Rewrite only the stretch from the line that contains "You are a computer-use" through the line that contains "Task: Click the +90", both included, reproducing every line and the requests in it. Multiply each coordinate in the answers by 0.5 and round to whole numbers, with halves rounded up, leaving the numbers in the requests and their format samples unchanged.

=== Raw data ===

__________

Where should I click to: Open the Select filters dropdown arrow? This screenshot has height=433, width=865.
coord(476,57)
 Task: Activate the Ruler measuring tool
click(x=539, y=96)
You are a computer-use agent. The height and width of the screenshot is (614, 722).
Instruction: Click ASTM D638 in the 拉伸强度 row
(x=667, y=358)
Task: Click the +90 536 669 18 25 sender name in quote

__________

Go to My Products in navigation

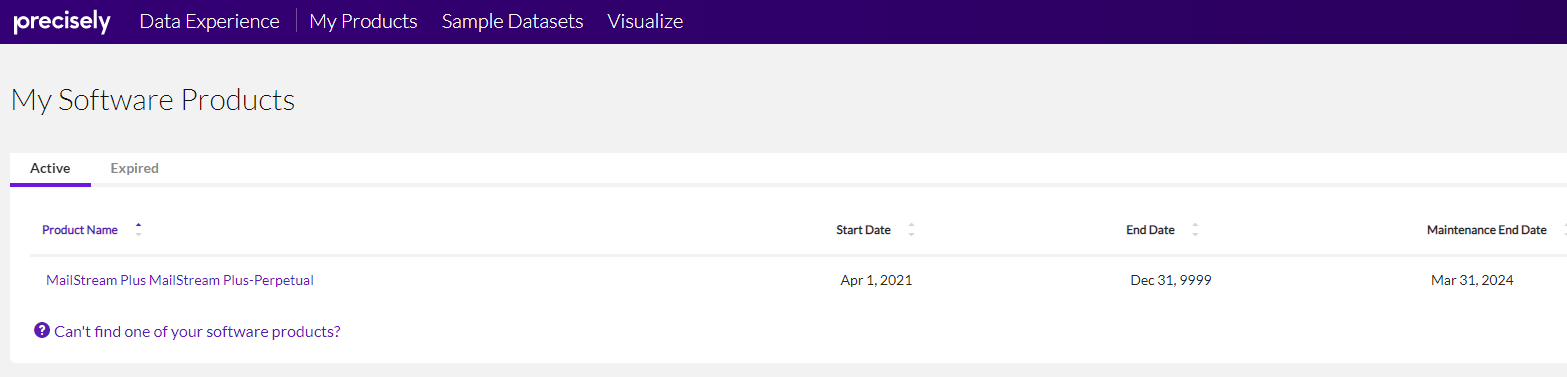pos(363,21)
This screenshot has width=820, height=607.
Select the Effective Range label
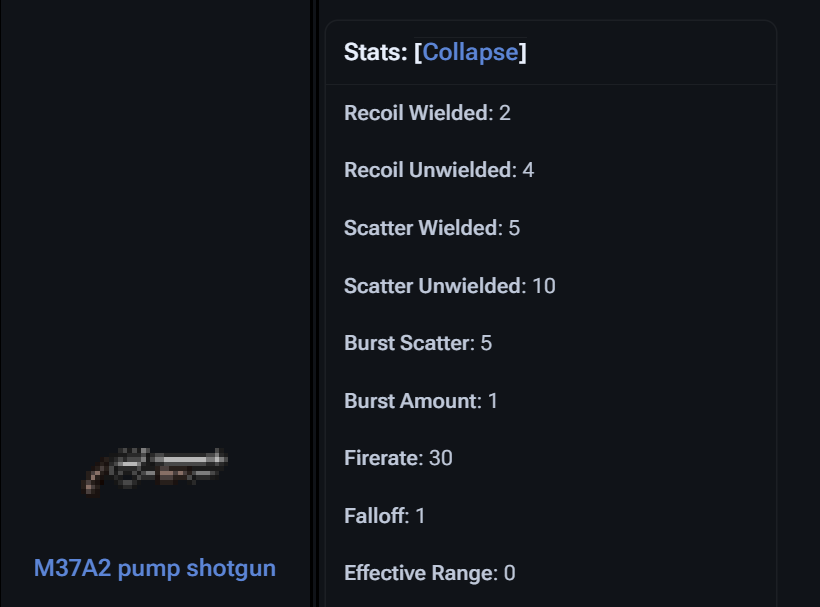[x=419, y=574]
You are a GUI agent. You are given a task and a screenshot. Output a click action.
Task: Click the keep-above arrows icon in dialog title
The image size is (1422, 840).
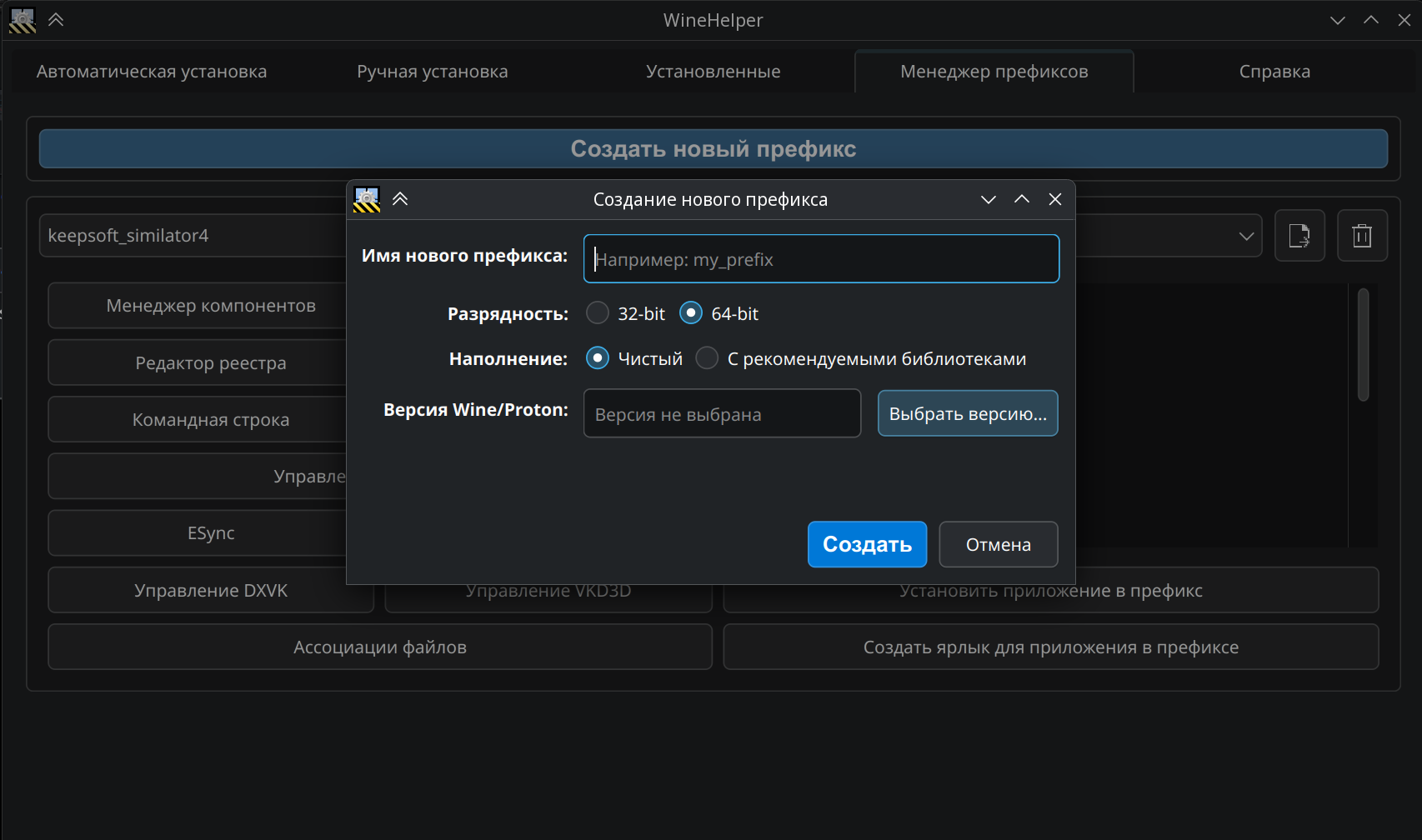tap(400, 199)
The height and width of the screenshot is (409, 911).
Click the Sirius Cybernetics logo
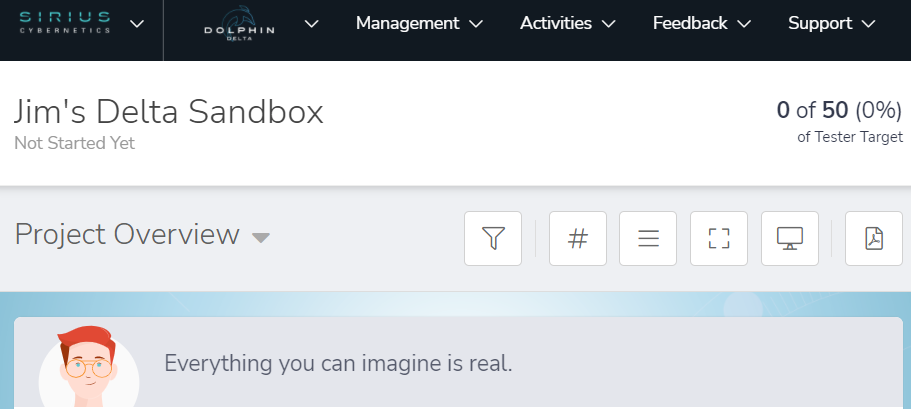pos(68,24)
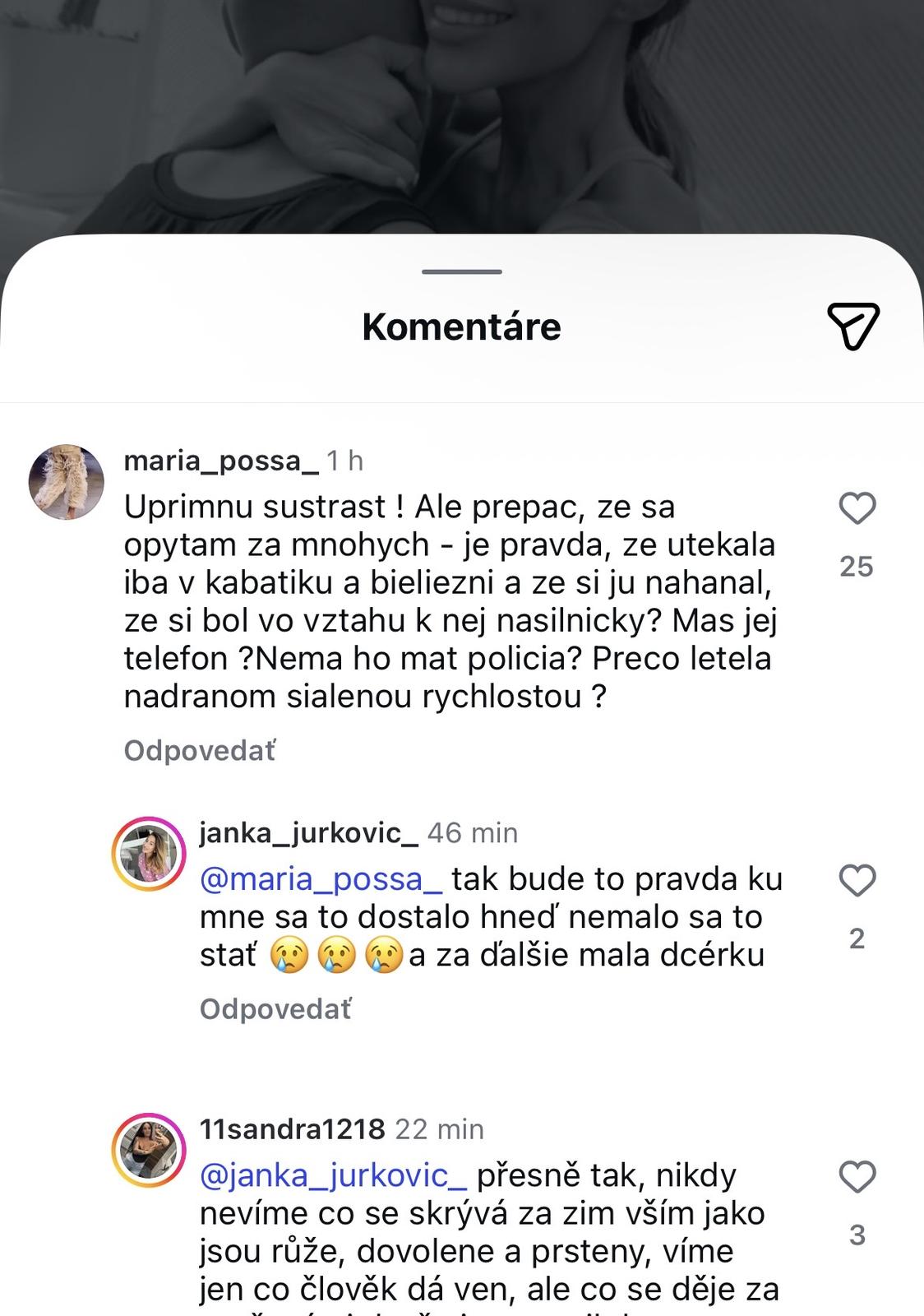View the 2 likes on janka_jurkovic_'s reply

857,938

__________

=== Expected output ===
You are a computer-use agent. The height and width of the screenshot is (614, 722).
Instruction: Click ASTM D638 in the 拉伸强度 row
(x=334, y=179)
Task: Click the +90 536 669 18 25 sender name in quote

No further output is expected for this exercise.